Ending the war on drugs will not be difficult. Ending alcohol prohibition required two thirds majorities and state ratifications. A simple majority in each house could put repeal of the Controlled Substances Act of 1970 on the president's desk, Without this authority, the federal war on drugs comes to a schreeching halt. Then we'll have a clean slate on which to establish a science-based, constitutional drugs policy. We should seek light from the Beckley Foundation, which has experts with firsthand experience. Concerned citizens should email their thoughts to their congresspeople. No one else but you can get past their zip code spam filters. Those who want to go the extra mile can send snail-mail to relevant subcommittees.

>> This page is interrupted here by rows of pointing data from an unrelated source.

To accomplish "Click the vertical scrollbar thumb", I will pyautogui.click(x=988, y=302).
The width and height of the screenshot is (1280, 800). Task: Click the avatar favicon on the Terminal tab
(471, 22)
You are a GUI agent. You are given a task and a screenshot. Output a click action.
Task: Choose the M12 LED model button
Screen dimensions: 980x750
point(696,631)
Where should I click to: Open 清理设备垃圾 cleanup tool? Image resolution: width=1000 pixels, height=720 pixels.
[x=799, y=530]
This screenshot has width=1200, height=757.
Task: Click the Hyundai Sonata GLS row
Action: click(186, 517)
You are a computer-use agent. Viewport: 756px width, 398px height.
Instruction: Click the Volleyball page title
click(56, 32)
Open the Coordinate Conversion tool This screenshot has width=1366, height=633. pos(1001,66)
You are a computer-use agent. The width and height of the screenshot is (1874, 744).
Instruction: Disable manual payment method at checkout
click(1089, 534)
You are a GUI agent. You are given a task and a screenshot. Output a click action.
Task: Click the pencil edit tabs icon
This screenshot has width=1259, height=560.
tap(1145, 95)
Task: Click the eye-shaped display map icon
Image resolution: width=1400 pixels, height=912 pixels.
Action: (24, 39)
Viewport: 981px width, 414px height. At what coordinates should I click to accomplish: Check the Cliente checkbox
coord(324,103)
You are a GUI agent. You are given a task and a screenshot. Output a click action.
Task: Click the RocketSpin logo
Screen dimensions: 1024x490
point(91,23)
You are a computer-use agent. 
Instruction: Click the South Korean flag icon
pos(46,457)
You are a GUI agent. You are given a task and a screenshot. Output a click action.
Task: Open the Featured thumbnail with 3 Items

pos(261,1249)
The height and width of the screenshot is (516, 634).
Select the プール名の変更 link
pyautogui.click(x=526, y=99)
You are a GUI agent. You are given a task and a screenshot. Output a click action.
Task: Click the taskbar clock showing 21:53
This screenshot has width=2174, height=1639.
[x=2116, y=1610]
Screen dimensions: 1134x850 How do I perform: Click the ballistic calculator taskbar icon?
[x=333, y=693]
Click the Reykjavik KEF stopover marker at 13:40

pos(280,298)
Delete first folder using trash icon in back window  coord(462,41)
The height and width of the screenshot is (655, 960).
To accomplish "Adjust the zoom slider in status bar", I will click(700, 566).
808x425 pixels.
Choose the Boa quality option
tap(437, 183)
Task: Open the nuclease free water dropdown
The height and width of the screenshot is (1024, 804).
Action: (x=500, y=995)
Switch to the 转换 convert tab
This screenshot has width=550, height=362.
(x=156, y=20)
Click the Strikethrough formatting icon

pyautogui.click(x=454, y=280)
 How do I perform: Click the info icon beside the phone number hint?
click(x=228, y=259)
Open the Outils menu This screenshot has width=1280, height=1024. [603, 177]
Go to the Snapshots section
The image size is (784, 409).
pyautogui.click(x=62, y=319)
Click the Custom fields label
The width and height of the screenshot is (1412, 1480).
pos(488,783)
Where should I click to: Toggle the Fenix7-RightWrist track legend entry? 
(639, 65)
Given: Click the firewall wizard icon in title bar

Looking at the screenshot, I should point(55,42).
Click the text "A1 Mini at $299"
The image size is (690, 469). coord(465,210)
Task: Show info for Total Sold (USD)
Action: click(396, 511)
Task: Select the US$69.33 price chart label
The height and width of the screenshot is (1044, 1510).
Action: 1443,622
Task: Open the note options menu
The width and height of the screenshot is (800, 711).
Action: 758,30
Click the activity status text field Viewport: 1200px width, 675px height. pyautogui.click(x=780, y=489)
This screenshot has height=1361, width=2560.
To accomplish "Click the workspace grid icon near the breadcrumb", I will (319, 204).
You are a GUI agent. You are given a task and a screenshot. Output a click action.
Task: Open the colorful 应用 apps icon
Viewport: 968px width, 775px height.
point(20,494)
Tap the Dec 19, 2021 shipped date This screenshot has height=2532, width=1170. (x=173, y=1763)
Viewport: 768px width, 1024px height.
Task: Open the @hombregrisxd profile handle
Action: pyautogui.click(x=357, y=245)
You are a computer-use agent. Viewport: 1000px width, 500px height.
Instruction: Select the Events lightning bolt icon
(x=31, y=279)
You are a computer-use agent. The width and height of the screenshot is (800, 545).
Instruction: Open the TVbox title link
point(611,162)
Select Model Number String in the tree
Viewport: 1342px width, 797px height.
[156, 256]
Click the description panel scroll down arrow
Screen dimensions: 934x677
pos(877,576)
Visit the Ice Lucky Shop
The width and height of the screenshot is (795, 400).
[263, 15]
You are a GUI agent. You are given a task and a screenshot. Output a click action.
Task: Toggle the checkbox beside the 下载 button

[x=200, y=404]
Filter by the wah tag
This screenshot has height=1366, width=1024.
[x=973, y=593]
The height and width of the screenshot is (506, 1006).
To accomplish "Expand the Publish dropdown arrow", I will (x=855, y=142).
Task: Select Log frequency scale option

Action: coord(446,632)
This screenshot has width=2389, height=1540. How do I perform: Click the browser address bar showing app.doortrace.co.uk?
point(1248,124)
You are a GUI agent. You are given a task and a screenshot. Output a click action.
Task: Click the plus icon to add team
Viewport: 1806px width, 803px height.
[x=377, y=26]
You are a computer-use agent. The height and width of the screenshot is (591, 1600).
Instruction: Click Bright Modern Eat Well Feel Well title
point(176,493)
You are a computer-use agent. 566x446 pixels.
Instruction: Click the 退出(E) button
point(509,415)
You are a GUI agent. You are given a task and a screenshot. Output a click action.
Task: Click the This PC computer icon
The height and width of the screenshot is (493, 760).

The War on Drugs has so much collateral damage that it is difficult to even start to describe it. One area mentioned is the total disregard of law engaged in by federal enforcement efforts. Forget habeas corpus. It might as well not be on the books. Forget the "Speedy trial act" it is ignored routinely in drug cases, forget a trial by a jury of your peers, demanding one will get you punished with a sentence up to several times as severe as pleading guilty regardless of your innocence. If you are convicted on even one minor count the judge can sentence you as though you were convicted on all counts even those where the jury found you not guilty. (Where the hell did that come from? When I first heard it I could not believe we allow this in America) For those caught up in the one million three hundred thousand arrest annually for drug charges, the only way out is to make a deal and plead guilty unless you are willing and able to trade the lives of your friends and family for our freedom. For Drug Enforcement it is the body count that matters. Enough body's will buy your freedom and/or reduce your sentence. Guilt or innocence has nothing to do with it.

Want an interesting experience? Go to your local Federal or Metropolitan Correction Center on visitor's day and talk to the women and children in line outside waiting to see their men. Better yet visit someone locked up and see in the visitors room the children united with their father's for half an hour or an hour and then torn apart. Know that every man in there is looking at seven years separation on average + five years to life of "supervised release". That every child will be seven years older when it's father gets released. The Mothers and Grandmothers are there too. Many will be dead before their grandson's are released.

These citizens (women and children) are treated with no respect by the staff. They often stand in the weather cold and wet for hours to get in to see an inmate and are sometimes turned away for foolish reasons even having waited outside in the weather for extended periods of time.

JOIN Law enforcement against prohibition (leap.cc) and write your congressman. Prohibition must be ended.